:: Texte fourni
TOUT COMPRENDRE - Pourquoi la manifestation contre le chantier Lyon-Turin inquiète les autorités

"Pour que ce projet ne voie jamais la lumière au bout du Tunnel." Depuis plus d'un mois, l'association écologiste Les Soulèvements de la Terre, dans le viseur des autorités depuis les incidents de Sainte-Soline en mars, appelle à une "mobilisation internationale et populaire" du 16 au 18 juin dans la vallée de la Maurienne (Savoie) contre le chantier de la ligne ferroviaire Lyon-Turin.

• Pourquoi le projet est-il contesté?

Le but des manifestants est de dénoncer les impacts écologiques, notamment sur l'eau, de ce chantier "ferroviaire titanesque, impliquant le forage de 260 km de galeries à travers les massifs alpins". Selon eux, des travaux vont "détruire la montagne pour les intérêts économiques de quelques-uns, au détriment du vivant".

Une dizaine d'organisations prévoit de manifester samedi aux côtés d'élus comme le maire EELV de Grenoble Éric Piolle et la députée LFI Mathilde Panot.

• Pourquoi le renseignement s'inquiète-t-il?

En raison de "risques de débordements", François Ravier, le préfet de Savoie, a annoncé ce jeudi qu'il allait interdire dans les prochaines heures cette manifestation. "Il y a des craintes quant à la sécurité des forces de l'ordre et des pompiers", a-t-il notamment déclaré lors d'un point presse. Les organisateurs n'ont pas donné l'évaluation du nombre de manifestants, n'ont pas déclaré certains parcours et pas précisé la localisation du camp de base de la manifestation, a indiqué le préfet.

Selon une note du renseignement que BFMTV a pu consulter, les autorités estiment que, malgré un événement affiché "comme familial et festif", "plusieurs signaux peuvent laisser penser à une tonalité plus offensive".
::::
◆ **À faire**
A) Dans le texte sur la manifestation contre le Lyon-Turin, qui a annoncé l'interdiction prochaine du rassemblement ?
B) Résumez en deux phrases le texte sur la manifestation contre le Lyon-Turin.
C) D'après le texte sur la manifestation contre le Lyon-Turin, pourquoi le préfet de Savoie veut-il interdire ce rassemblement ? Répondez en deux phrases au plus.
:: Données recueillies
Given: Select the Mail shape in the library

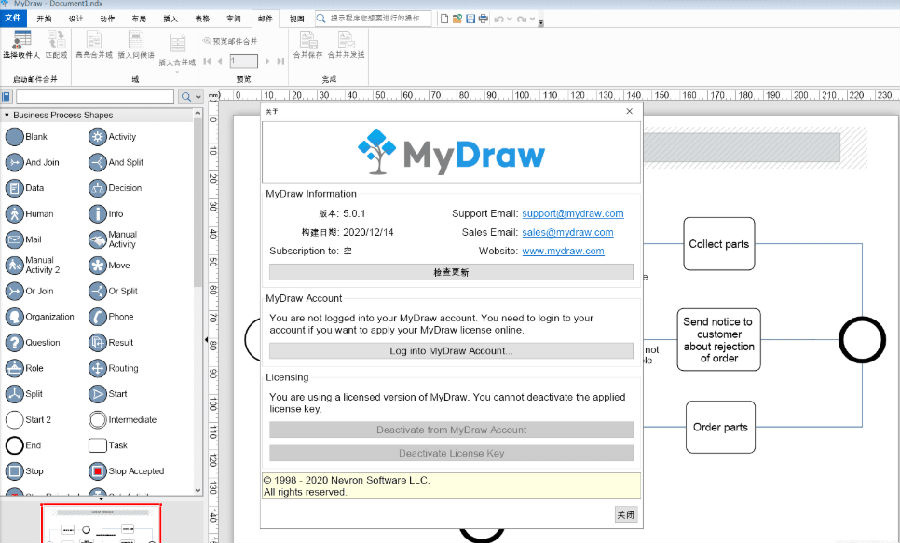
::::
◆ **Réponses attendues**
A) François Ravier, le préfet de Savoie.

B) Les Soulèvements de la Terre appellent à manifester du 16 au 18 juin dans la vallée de la Maurienne contre le chantier de la ligne ferroviaire Lyon-Turin, dont ils dénoncent les effets sur l'environnement, notamment sur l'eau. Le préfet de Savoie a annoncé qu'il allait interdire la manifestation à cause de risques de débordements, et une note du renseignement évoque une tonalité possiblement plus offensive.

C) Il invoque des risques de débordements et des craintes pour la sécurité des forces de l'ordre et des pompiers. Il ajoute que les organisateurs n'ont donné ni le nombre attendu de manifestants, ni certains parcours, ni l'emplacement du camp de base.